I'm not American nor Japanese, but this is still a personal opinion, thus possibly subject to harsh criticism: however, it's my belief that Americans do love strong and clearly expressed emotions. They like thrilling plot twists at the end of a page that force you to immediately read the other pages. They like dramatic love romances. They like quick, hard action with badass heroes and heroins fighting to win, fighting for their dreams. They like strong personalities and life-changing decisions taken in the space of a few seconds. Show and drama. I'm not saying this is necessarily "right" or "wrong", but it's all superficial; and if you have to show a beautiful "surface" to praise your audience you'll certainly begin to neglect what's behind it. That means that Suzanne Collins' books, being YA fictions, are pretty refined on the surface and they certainly are an enjoyable reading but that's all: no hidden meanings, no deep or complex characterizations, no allegories. Just entertainment, that however is essential in any novel.
BR goes far beyond, because the audience is extremely different when it comes to its age and culture. Maybe that's also because Takami is a fairly good writer (not that excellence, but his style is very particular), while Collins, well, it's not.
The difference in depth gets more clear if you look at the world-building of the two novels. They are both settled in an oppressive totalitarian regime; we expect it to be described in his deepest particulars to justify the existence of such cruel games. That should be an important part of the story. However, while Takami builds a realistic, plausible regime (modeled after North Korea's governement, I believe), Collins fails. How such a dystopic reality was born, for example, is never explained; only some general natural disasters are vaguely mentioned, but this doesn't resolve the issue.
But the most important flaw that comes to my mind is that history teaches that this kind of governement CAN'T rely only on oppression, punishment and repression. There must be a politic ideology, a social binding agent to justify the government's actions; otherwise, a regime that represses personal freedoms, starves its citizens as a form of punishment and sends their children to die in a cruel game even broadcasting their deaths on TV, well that regime would just fall down in a couple of years. Maybe that's not really important for Collins, whose most important purpose was to entertain the audience (her target probably couldn't even understand all these questions and however they likely don't care), but, again, that's a pretty superficial way of writing. Parts of Takami's world can be traced in some actually existent regimes and it can make you believe that what is written could REALLY happen somewhere, even where you live, thus leading also to all those kind of question you've expressed (what would I do? How would I behave?)
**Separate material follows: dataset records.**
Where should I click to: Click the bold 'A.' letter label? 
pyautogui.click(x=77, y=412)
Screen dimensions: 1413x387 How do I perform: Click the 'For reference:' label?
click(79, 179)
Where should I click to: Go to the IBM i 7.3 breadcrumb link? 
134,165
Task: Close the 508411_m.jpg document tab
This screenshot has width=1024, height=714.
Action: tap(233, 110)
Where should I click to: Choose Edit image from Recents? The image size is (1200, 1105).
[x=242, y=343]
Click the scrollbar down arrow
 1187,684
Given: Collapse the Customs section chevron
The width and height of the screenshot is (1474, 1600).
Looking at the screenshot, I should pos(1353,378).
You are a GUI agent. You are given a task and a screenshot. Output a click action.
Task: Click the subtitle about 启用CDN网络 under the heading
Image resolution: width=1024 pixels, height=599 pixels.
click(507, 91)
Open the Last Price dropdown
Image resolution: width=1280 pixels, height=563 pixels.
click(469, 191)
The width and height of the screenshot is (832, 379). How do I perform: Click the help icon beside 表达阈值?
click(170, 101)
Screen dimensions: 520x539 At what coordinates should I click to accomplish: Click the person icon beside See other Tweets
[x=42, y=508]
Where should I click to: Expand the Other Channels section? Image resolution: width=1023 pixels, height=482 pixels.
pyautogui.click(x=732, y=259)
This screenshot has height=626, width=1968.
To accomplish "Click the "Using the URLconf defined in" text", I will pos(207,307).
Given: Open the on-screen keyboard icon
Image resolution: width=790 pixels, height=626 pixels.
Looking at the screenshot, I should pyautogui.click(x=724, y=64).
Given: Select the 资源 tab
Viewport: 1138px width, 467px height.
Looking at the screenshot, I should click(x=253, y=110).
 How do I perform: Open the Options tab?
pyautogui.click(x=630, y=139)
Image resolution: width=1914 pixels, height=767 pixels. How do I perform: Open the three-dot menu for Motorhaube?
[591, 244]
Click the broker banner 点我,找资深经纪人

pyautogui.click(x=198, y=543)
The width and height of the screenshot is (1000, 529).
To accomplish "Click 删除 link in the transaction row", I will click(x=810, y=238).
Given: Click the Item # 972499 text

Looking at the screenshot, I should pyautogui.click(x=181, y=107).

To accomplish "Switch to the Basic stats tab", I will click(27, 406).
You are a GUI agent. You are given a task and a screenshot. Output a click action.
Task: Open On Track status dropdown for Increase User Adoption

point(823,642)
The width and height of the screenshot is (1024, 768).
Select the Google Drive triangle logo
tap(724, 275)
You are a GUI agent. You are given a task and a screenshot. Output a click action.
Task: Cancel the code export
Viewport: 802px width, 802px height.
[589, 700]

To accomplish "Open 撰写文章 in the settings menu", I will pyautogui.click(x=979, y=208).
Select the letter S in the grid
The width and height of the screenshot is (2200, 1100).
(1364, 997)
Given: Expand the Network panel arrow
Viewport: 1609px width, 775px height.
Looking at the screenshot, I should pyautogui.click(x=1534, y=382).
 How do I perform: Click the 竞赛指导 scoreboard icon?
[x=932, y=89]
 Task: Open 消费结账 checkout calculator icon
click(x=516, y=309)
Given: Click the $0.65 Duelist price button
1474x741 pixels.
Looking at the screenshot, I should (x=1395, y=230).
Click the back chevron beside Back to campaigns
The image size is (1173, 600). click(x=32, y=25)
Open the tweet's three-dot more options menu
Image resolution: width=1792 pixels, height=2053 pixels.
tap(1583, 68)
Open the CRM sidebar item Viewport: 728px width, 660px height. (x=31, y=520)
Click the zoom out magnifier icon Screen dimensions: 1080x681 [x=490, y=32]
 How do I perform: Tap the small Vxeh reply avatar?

Furthermore, BR was even more shocking given its disregard of the "community culture" which is so deeply rooted in the Japanese society. THG explores the theme of violence among kids (which is, instead, quite heart-felt in the US), but in a more vague and less complex way.
I would like to say much more but I'm not really able to express myself in a correct English and I don't even know if someone can understand what I've just written :P
Ryu shouldn't have been screaming "Shuya!" as that was a good way for another Tribute who wasn't Shuya to find out where she was and kill her. And, that's exactly what happened. Matao shot Ryu with a spear. Shuya should have made sure no one else was around when he took Ryu out of the trap. So, her death is both of their faults.